▶ Supplied passage:
========================
Frustration — Data scientists are important, but all too often they are utilized incorrectly, making them a bottleneck rather than a valued contributor.

I attended an in-person customer event sponsored by Dataiku last week. Very fun. Man, do I miss the provocative and enlightening discussions that occur in these face-to-face customer engagements.

The icebreaker for fueling the dinner discussions was the following statement:

“In the marketplace, dynamics in the job marketplace will evolve, and data-savvy subject matter experts will be paid higher than data scientists.”

Totally agree. This is what I tell my students as part of my “Big Data MBA” class. I believe that the folks that will benefit the most from data and advanced analytics will be those who master the application of data and analytics to derive and drive new sources of customer, product, service, and operational value. And I believe that the biggest inhibitor to data and analytics value creation isn’t the lack of data scientists, but the lack of skilled folks who understand how to provide that clear line of sight from value to data.
========================
▶ Data excerpt:

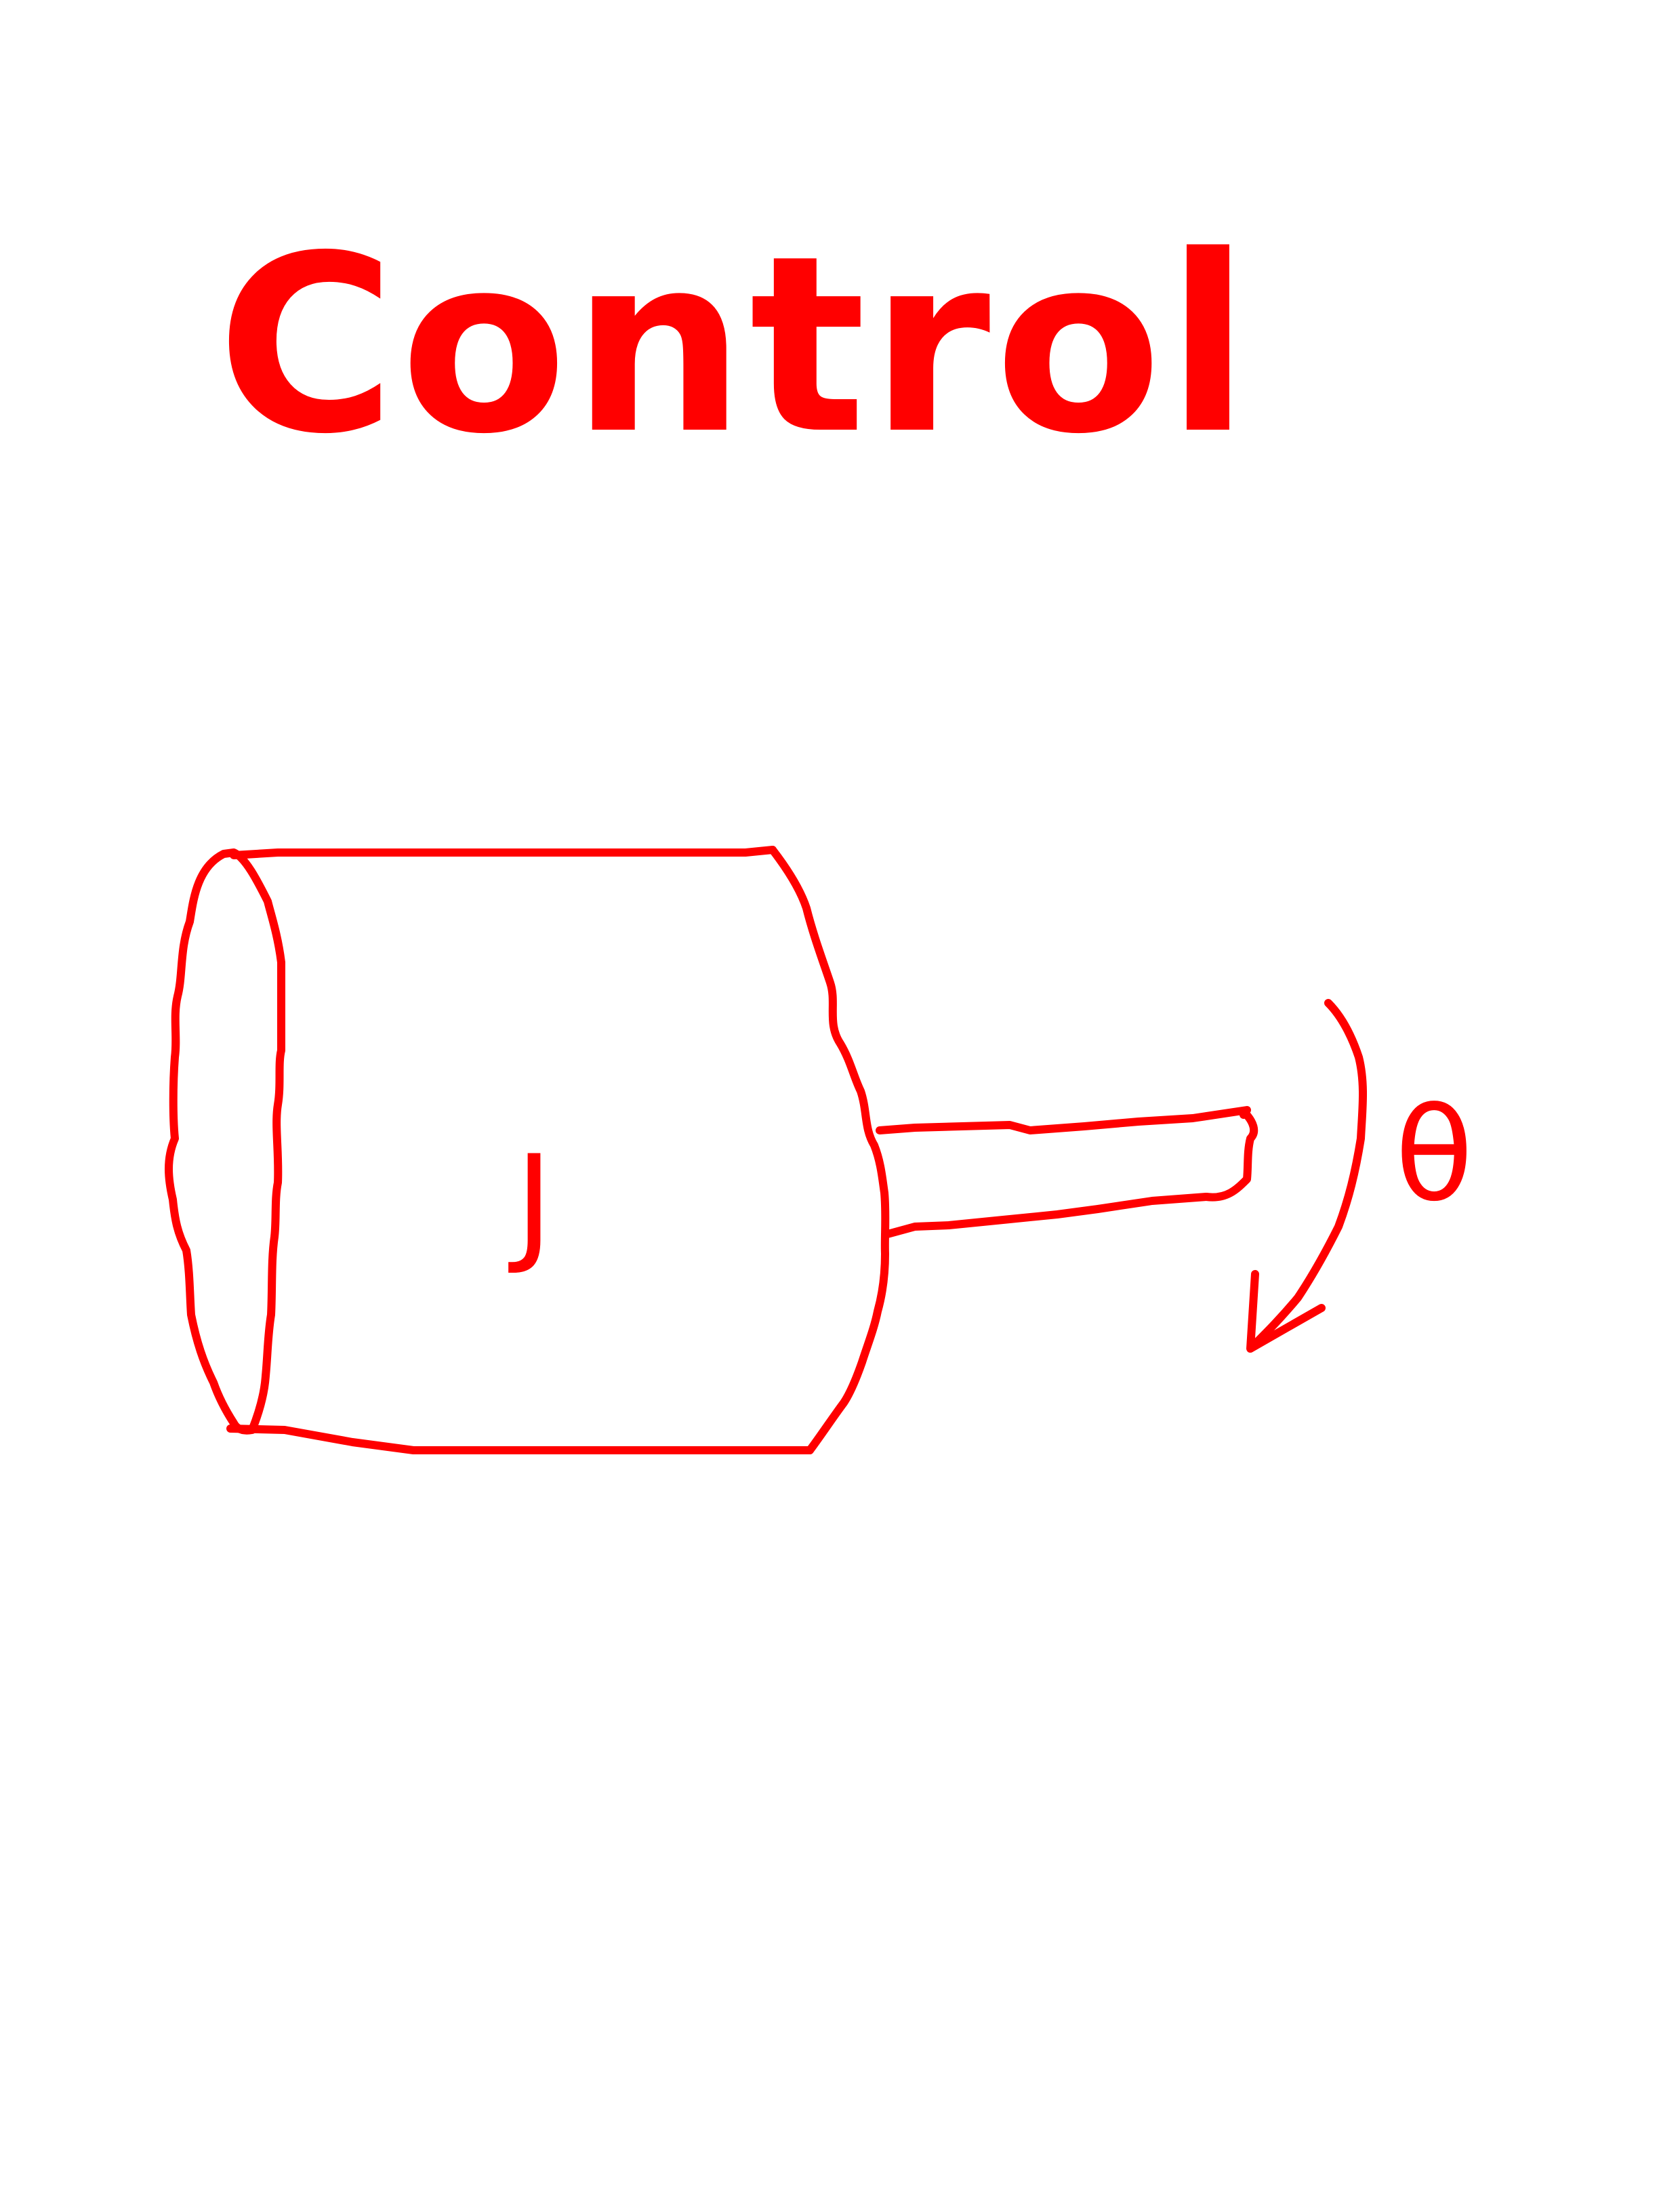 The width and height of the screenshot is (1659, 2212). I want to click on shaft-top-edge, so click(1064, 1120).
========================
▶ What to do:
1 – Repeat the article's wording between "Frustration — Data" and "a valued contributor.", inclusive.
2 – Summarize the article in two sentences.
Rely only on the article above.

▶ Exercise solutions:
1 –
Frustration — Data scientists are important, but all too often they are utilized incorrectly, making them a bottleneck rather than a valued contributor.

2 – At an in-person customer event sponsored by Dataiku, the dinner discussions opened with the claim that data-savvy subject matter experts will be paid more than data scientists, a view the author fully agrees with and teaches in a "Big Data MBA" class. The author believes the biggest inhibitor to creating value from data and analytics is not a lack of data scientists but a lack of skilled people who understand how to provide a clear line of sight from value to data.